Report Card on Countries Readiness (Innovative Finance to Scale)

Report Card on Countries Readiness (Innovative Finance to Scale)

Innovative finance readiness reflects a country’s capacity to (1) plan for, (2) access, and (3) deliver innovative finance solutions to scale, as well as (4) monitor and report on impact. Over the past 12 years, ThBC.lab has been promoting the need for Low and Middle Income Countries (LMICs) to work on the fundamentals that will make innovative finance increase the flows of financial and nonfinancial capitals for development goals. We have identified three important pillars that will be used as a guide to develop a set of indicators.

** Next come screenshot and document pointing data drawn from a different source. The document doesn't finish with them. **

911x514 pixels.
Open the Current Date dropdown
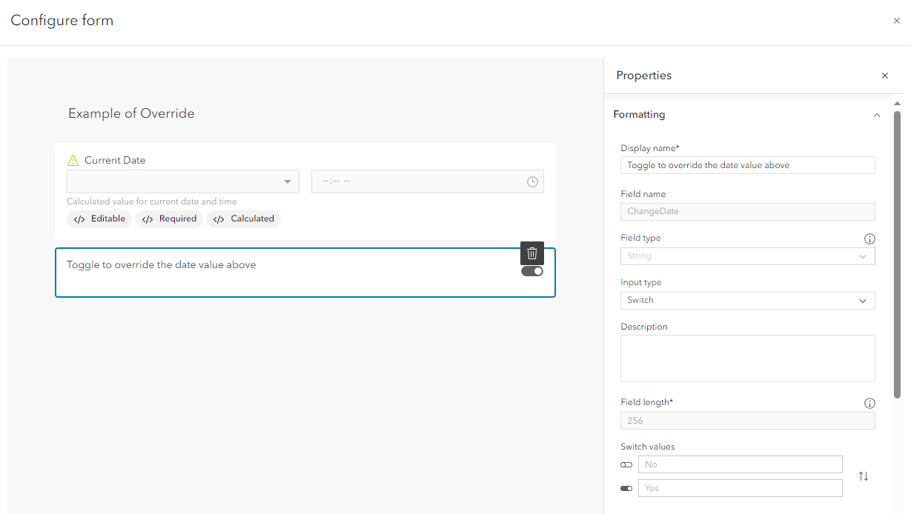click(x=288, y=181)
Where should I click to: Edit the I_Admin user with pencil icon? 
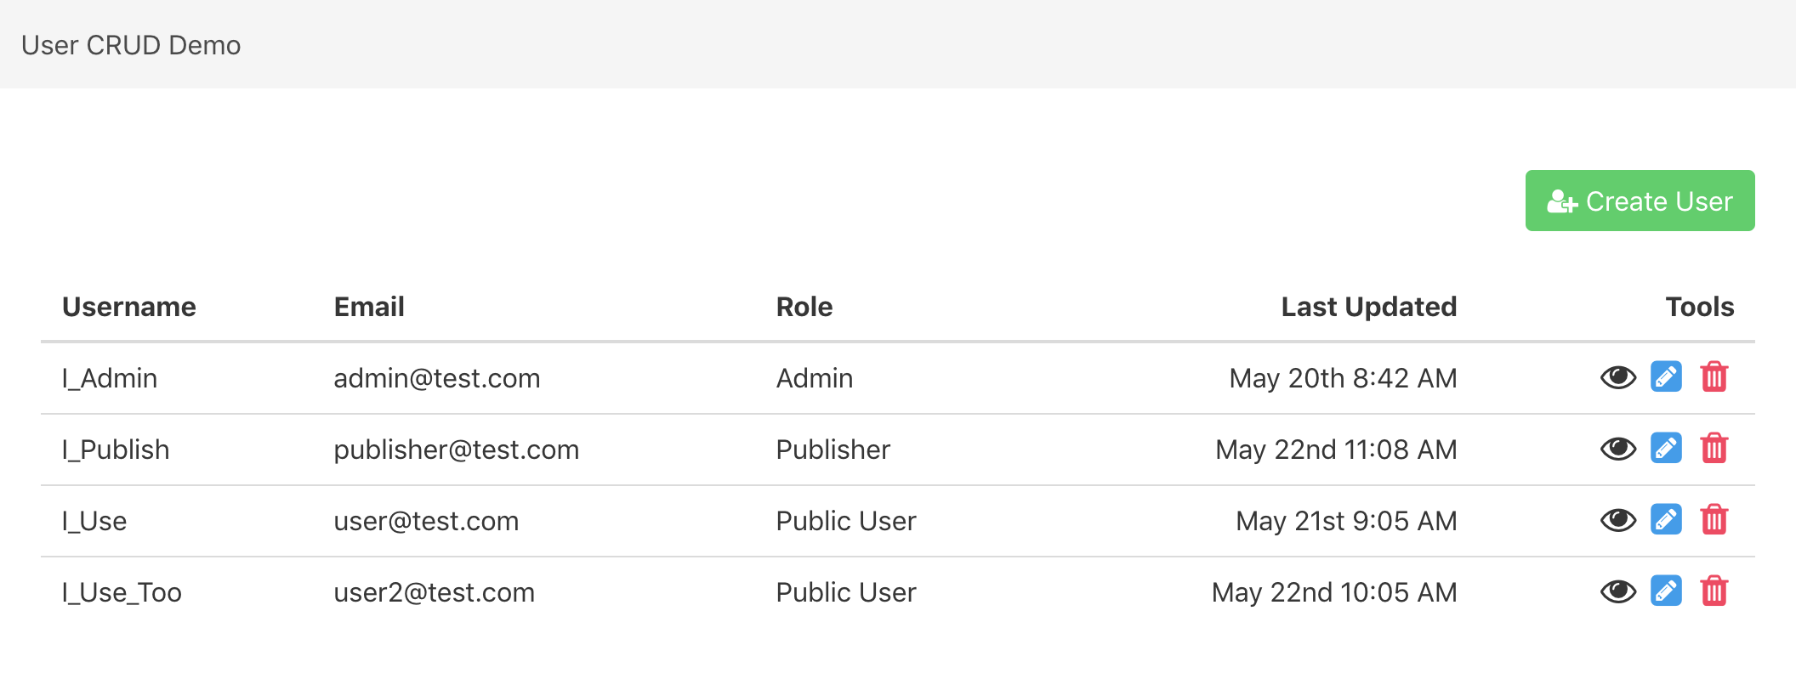1666,377
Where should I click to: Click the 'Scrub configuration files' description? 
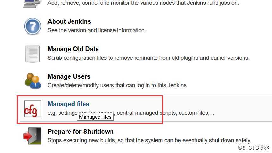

It is widely recognized that direct access to the private funds will require a level of capacity by governments and other actors involved, in order to prepare national mechanisms to access, allocate, disburse, and report on innovative finance. These mechanisms must be compatible not only with the various requirements that are specific to the type of capital considered, but also with the country’s planning, budgeting, programming and monitoring procedures and systems. In addition, countries’ institutional mechanisms related to the private and blended funds will need to be compatible with their existing and future planning and budgeting systems, and be fully integrated with the countries’ national plans, policies, and sustainable development priorities.

The underlying benefit of going through a readiness process is entering a virtuous cycle of iterative learning, whereby investments are aimed to meet specific sector targets and development goals, and such goals are being shifted to ensure that these investments are not only long-term, but scalable. With the alarm on financing for development being rung, it is up to decision-makers to embrace a new vision on economic and development gains which go hand-in-hand with collective and collaborative action to finance needs and opportunities.

TheBC.lab understands innovative finance as a set of financial solutions and mechanisms that create scalable and effective ways of channelling both private money from the global financial markets and public resources towards solving pressing global problems. This concept incorporates two distinct facets: first, innovative financing is a complementary source of capital to development aid and public financial resources; and second, innovative financing is a way of making development more effective and efficient by linking financing to results, redistributing risk, improving the availability of working capital, and leveraging technology. Innovative finance is not a homogenous mass of initiatives, mechanisms or solutions, but it can be categorized on the basis of key technical attributes and goals.

In other words, developing countries will need to “get ready” to implement innovative finance to scale.